* **DIRECTIONS FOR THIS TASK**:
Among the records that follow, set down only the lines from the one containing "Open 今日收费资料 sidebar" to the one containing "The image size is (604, 533).", both included, exactly.

* **SUPPLIED RECORDS**:
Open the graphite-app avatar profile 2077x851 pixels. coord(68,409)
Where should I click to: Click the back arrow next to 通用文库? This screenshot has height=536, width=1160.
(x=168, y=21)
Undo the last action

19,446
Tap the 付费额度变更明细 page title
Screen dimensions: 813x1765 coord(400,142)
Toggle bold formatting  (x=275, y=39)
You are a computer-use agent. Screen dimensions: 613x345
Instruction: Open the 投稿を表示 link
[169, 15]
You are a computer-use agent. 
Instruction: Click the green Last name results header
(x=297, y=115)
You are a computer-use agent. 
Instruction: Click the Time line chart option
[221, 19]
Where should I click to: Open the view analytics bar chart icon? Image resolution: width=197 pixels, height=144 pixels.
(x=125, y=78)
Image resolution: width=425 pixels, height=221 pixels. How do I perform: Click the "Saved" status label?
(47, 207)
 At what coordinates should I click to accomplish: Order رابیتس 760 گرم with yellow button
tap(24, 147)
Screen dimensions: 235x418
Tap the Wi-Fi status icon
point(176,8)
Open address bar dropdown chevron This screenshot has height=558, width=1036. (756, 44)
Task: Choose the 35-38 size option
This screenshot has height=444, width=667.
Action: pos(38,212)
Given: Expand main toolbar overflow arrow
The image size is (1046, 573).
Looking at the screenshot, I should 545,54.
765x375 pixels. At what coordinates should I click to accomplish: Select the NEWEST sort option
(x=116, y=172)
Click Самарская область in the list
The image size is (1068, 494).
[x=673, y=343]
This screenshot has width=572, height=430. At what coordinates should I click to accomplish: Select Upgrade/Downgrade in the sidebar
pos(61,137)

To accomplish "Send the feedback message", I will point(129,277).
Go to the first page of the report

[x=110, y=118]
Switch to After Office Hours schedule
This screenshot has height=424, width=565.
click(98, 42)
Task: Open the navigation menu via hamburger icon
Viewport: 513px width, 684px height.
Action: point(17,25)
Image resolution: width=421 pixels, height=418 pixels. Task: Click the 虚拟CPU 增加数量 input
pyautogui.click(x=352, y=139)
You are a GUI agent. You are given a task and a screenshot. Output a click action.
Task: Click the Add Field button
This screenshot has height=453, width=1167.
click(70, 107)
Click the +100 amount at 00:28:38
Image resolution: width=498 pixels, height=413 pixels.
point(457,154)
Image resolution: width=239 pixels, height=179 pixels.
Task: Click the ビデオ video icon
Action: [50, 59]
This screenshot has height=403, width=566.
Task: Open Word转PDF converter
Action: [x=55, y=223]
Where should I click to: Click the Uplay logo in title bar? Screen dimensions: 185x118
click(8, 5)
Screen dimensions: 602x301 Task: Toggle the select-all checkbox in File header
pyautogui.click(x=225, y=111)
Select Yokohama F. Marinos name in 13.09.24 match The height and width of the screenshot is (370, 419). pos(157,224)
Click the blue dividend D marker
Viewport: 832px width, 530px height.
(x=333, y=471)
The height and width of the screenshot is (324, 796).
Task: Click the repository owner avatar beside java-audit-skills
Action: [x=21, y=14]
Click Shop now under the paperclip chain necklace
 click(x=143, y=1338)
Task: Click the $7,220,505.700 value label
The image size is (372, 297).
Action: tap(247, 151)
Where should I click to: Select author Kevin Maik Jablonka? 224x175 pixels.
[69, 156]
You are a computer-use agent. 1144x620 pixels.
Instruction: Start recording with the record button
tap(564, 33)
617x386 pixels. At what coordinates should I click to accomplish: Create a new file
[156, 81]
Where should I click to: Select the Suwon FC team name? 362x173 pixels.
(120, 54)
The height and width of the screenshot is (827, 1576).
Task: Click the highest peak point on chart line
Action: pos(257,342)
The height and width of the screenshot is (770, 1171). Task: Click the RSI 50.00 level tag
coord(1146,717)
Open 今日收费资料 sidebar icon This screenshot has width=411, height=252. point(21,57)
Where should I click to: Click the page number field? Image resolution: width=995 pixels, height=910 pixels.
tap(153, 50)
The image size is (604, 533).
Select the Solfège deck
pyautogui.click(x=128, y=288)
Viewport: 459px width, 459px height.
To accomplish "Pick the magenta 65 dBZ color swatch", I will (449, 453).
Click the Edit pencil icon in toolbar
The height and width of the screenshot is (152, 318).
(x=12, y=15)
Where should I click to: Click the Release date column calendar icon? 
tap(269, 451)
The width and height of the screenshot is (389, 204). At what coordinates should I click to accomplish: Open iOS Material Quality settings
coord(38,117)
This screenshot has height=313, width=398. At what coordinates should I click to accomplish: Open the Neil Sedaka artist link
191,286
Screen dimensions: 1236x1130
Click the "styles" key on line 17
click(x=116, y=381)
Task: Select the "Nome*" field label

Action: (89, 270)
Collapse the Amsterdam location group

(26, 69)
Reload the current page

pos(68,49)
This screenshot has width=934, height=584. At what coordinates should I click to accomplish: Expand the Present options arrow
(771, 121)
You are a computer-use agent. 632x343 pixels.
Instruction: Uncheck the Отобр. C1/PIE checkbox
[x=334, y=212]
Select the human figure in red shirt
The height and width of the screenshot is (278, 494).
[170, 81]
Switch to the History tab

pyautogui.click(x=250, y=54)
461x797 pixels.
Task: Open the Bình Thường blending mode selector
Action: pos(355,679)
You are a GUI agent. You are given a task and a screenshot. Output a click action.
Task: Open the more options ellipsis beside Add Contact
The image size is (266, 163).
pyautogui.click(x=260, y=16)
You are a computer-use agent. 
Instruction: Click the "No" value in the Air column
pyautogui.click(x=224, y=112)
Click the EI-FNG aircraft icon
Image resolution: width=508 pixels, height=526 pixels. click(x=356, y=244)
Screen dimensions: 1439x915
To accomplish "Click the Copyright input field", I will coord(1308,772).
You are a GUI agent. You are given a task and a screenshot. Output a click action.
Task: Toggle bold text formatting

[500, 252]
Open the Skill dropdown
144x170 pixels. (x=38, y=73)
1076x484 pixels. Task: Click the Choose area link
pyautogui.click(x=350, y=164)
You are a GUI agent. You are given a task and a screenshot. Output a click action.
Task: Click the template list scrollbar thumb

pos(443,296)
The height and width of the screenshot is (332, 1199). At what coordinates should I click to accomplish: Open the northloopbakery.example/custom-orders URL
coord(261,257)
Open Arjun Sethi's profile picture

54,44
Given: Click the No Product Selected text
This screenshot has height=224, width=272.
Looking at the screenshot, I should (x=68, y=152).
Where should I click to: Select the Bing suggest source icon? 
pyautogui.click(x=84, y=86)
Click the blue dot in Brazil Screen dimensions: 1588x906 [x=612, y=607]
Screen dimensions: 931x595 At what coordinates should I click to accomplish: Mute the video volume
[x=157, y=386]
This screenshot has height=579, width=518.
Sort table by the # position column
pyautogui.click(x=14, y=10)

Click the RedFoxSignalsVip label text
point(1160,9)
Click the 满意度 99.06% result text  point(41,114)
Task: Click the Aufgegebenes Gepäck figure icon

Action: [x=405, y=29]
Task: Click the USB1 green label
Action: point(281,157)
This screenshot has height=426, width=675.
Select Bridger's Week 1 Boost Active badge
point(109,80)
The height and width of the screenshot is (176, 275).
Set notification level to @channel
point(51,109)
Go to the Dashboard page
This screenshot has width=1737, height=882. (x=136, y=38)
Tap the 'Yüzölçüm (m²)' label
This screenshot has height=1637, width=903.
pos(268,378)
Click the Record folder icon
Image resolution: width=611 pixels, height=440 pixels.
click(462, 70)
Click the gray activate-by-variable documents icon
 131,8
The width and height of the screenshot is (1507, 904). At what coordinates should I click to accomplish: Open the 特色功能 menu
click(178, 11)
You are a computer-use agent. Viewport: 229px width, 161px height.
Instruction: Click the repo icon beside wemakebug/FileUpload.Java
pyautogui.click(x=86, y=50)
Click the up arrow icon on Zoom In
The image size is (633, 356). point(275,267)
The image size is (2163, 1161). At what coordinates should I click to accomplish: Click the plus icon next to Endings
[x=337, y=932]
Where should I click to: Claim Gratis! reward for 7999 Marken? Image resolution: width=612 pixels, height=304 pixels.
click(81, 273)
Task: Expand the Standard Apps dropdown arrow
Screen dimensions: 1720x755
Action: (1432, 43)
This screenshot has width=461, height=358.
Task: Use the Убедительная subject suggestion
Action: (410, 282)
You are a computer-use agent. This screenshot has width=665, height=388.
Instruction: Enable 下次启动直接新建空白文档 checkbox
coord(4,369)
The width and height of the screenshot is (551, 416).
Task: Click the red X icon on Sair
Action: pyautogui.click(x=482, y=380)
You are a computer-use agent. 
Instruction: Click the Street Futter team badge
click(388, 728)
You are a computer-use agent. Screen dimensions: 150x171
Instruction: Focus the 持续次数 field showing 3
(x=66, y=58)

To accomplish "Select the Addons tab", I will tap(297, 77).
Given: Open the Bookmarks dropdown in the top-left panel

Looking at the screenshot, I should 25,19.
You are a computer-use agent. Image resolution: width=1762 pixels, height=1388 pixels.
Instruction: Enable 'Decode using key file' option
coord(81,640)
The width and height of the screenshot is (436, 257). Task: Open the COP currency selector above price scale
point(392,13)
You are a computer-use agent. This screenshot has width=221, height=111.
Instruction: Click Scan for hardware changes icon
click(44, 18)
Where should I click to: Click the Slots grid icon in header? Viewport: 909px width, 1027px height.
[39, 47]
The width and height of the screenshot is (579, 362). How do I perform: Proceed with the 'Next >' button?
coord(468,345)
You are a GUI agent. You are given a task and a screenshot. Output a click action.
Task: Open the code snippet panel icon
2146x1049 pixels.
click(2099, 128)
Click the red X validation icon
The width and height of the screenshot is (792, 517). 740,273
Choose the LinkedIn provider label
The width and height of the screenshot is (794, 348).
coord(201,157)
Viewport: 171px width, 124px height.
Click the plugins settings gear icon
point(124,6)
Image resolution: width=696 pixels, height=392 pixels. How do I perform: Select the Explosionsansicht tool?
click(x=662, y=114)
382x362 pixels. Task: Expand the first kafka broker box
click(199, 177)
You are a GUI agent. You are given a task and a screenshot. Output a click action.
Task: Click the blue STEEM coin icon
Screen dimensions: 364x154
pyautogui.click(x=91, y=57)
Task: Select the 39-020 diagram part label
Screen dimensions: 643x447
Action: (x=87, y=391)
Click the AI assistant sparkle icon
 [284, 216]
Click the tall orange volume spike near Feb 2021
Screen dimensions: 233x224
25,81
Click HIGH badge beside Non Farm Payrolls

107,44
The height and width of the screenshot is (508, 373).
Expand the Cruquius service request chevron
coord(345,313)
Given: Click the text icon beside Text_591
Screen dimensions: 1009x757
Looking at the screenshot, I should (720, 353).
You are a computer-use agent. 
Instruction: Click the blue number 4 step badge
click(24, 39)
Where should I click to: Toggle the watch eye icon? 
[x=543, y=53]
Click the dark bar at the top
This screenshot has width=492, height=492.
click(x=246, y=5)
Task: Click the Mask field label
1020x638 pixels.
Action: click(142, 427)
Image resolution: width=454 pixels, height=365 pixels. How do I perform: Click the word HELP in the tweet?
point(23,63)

* **TASK OUTPUT**:
Open 今日收费资料 sidebar icon This screenshot has width=411, height=252. point(21,57)
Where should I click to: Click the page number field? Image resolution: width=995 pixels, height=910 pixels.
tap(153, 50)
The image size is (604, 533).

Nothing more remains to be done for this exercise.